ライスシャワー 「孤高のラストステイヤー③」
~期待~
ダービーで2着に入ったライスシャワーは
夏の間、大東牧場に戻りしばしの休息を得た。
スプリングS・皐月賞・NHK杯・ダービーと、
2か月ちょっとの間に4レースをこなした上に、
骨折上りという事もあり、牧場関係者にとっても、
非常に気を使うことになるが、
当のライスシャワーは至って元気で、
ゆったりとした牧場ライフを満喫した。
秋初戦はセントライト記念(中山芝2200)。
ダービーの出走馬はライスシャワーだけであり、
そのダービーで2着に入ったにも関わらず3番人気。
1番人気・2番人気は共に、夏の間に条件戦を勝利してきた馬だった。
ダービー2着馬よりも、夏の上り馬の方が評価が高かったのだ。
「ダービー2着はフロック」
これが、この段階でのライスシャワーの世間の評価だった。
さらに、セントライト記念と同日に行われた函館3歳S(現函館2歳S)に、
的場騎手がインターマイウェイの騎乗を決めたことにより、
急遽、騎手を田中勝春騎手に依頼することとなった。
的場は飯塚調教師に一応の断わりを入れ許しを得たのだが、
「ダービー2着馬を振った」という現実に飯塚の内心は穏やかでなかった。
なんにしても、秋初戦のセントライト記念。
ライスシャワーにとって、世間の評価を見返したい1戦となった。
レースはレガシーワールドがハナを切る。
戸山厩舎で小島貞博騎手。
そう、ミホノブルボンと同じコンビだ。
戸山が関西馬のこの馬を、あえてセントライト記念に出走させたのは、
ひとえにライスシャワーの力量を計りたかったからに違いない。
ライスシャワーは大外スタートから終始外を回される不利がありながら、
レガシーワールドを頭差まで追い詰める健闘ぶりを見せた。
先行した馬が脱落する中、逃げ切ったレガシーワールドも強かったが、
ライスシャワーもダービー2着に恥じないレース振りで秋初戦を終える。
大目標である菊花賞までに、もう1戦しておきたかった陣営は、
菊花賞と同じ京都競馬場で行われる京都新聞杯(京都芝2200)を選んだ。
このレースにはミホノブルボンも出走してくる。
鞍上は再び的場に戻った。
余談だが、セントライト記念でライスシャワーを
選ばなかったことに対して、飯塚が怒っているということを、
伝え聞いていた的場は、関西遠征の話が持ち上がった時、
飯塚から「忙しそうだから、向こう(関西)の騎手に頼むよ。」
と言われた瞬間に「自分が乗ります」と即答したそうです。
中間の調教もいたって順調で、春から一層たくましくなったライスシャワーに
的場も思わず笑みを浮かべた。
________________________________________
解くべき問題
• a. ライスシャワーの記事について、次の問いに答えよ。
(i) セントライト記念でライスシャワーは何番人気だったか。
(ii) セントライト記念で急きょ騎乗を依頼されたのは誰か。
(iii) 菊花賞の前にもう1戦するため、陣営が選んだレースは何か。
• b. ライスシャワーの記事のうち、「なんにしても、秋初戦のセントライト記念。」から「レガシーワールドを頭差まで追い詰める健闘ぶりを見せた。」までの部分を一字一句そのまま書き写せ。
• c. 次の各文がライスシャワーの記事の内容と合っているか、はい・いいえで答えよ。判断の決め手となる記事の言葉も正確に引用すること。
(i) セントライト記念でレガシーワールドに乗ったのは小島貞博騎手だった。
(ii) セントライト記念でライスシャワーは内枠からスタートした。
(iii) 京都新聞杯にはミホノブルボンも出走してくる。
答えの根拠はライスシャワーの記事だけに求めること。

提示資料
________________________________________
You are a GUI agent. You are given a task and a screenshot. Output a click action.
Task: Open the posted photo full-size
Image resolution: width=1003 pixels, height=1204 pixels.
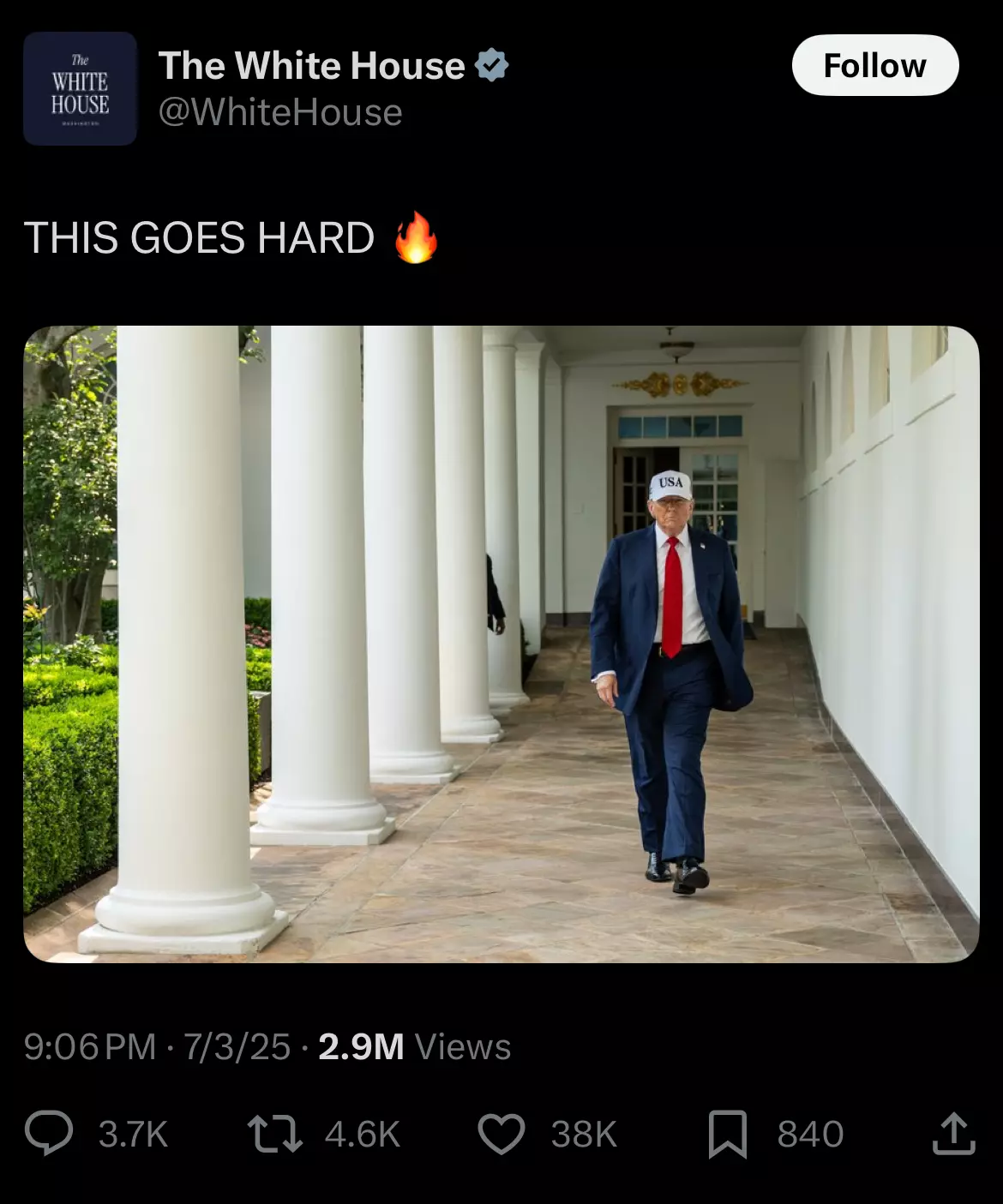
________________________________________
各問の解答
• a.
(i) 3番人気
(ii) 田中勝春騎手
(iii) 京都新聞杯(京都芝2200)

• b.
なんにしても、秋初戦のセントライト記念。
ライスシャワーにとって、世間の評価を見返したい1戦となった。
レースはレガシーワールドがハナを切る。
戸山厩舎で小島貞博騎手。
そう、ミホノブルボンと同じコンビだ。
戸山が関西馬のこの馬を、あえてセントライト記念に出走させたのは、
ひとえにライスシャワーの力量を計りたかったからに違いない。
ライスシャワーは大外スタートから終始外を回される不利がありながら、
レガシーワールドを頭差まで追い詰める健闘ぶりを見せた。

• c.
(i) はい。「戸山厩舎で小島貞博騎手。」
(ii) いいえ。「ライスシャワーは大外スタートから終始外を回される不利がありながら、」
(iii) はい。「このレースにはミホノブルボンも出走してくる。」